Given records:

Begin

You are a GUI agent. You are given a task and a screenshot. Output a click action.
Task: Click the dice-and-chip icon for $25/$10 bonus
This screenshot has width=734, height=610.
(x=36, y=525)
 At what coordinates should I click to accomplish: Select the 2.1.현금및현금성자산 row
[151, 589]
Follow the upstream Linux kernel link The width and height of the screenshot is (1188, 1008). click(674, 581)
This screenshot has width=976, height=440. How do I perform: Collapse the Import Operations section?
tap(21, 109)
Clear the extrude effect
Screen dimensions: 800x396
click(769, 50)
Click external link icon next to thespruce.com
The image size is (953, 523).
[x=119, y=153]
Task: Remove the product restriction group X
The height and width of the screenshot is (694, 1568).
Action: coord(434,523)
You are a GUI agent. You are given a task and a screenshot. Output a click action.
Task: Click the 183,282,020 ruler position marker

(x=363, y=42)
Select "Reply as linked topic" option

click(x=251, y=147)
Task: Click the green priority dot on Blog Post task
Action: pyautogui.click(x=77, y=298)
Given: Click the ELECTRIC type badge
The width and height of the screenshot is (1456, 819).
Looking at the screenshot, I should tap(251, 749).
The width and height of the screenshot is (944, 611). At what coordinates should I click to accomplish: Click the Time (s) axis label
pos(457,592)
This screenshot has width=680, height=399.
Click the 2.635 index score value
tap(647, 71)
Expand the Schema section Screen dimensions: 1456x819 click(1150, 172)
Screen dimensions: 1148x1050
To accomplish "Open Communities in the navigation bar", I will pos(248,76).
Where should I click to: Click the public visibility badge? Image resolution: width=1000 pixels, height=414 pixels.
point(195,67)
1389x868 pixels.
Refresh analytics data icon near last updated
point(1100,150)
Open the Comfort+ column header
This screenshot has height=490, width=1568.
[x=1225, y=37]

End

What is required:
Copy all the records above, substituting "symbol" for every occurrence of "icon" and changing nothing else.

Finished answer:
You are a GUI agent. You are given a task and a screenshot. Output a click action.
Task: Click the dice-and-chip symbol for $25/$10 bonus
This screenshot has width=734, height=610.
(x=36, y=525)
 At what coordinates should I click to accomplish: Select the 2.1.현금및현금성자산 row
[151, 589]
Follow the upstream Linux kernel link The width and height of the screenshot is (1188, 1008). click(674, 581)
This screenshot has width=976, height=440. How do I perform: Collapse the Import Operations section?
tap(21, 109)
Clear the extrude effect
Screen dimensions: 800x396
click(769, 50)
Click external link symbol next to thespruce.com
The image size is (953, 523).
[x=119, y=153]
Task: Remove the product restriction group X
The height and width of the screenshot is (694, 1568).
Action: coord(434,523)
You are a GUI agent. You are given a task and a screenshot. Output a click action.
Task: Click the 183,282,020 ruler position marker

(x=363, y=42)
Select "Reply as linked topic" option

click(x=251, y=147)
Task: Click the green priority dot on Blog Post task
Action: pyautogui.click(x=77, y=298)
Given: Click the ELECTRIC type badge
The width and height of the screenshot is (1456, 819).
Looking at the screenshot, I should tap(251, 749).
The width and height of the screenshot is (944, 611). At what coordinates should I click to accomplish: Click the Time (s) axis label
pos(457,592)
This screenshot has width=680, height=399.
Click the 2.635 index score value
tap(647, 71)
Expand the Schema section Screen dimensions: 1456x819 click(1150, 172)
Screen dimensions: 1148x1050
To accomplish "Open Communities in the navigation bar", I will pos(248,76).
Where should I click to: Click the public visibility badge? Image resolution: width=1000 pixels, height=414 pixels.
point(195,67)
1389x868 pixels.
Refresh analytics data symbol near last updated
point(1100,150)
Open the Comfort+ column header
This screenshot has height=490, width=1568.
[x=1225, y=37]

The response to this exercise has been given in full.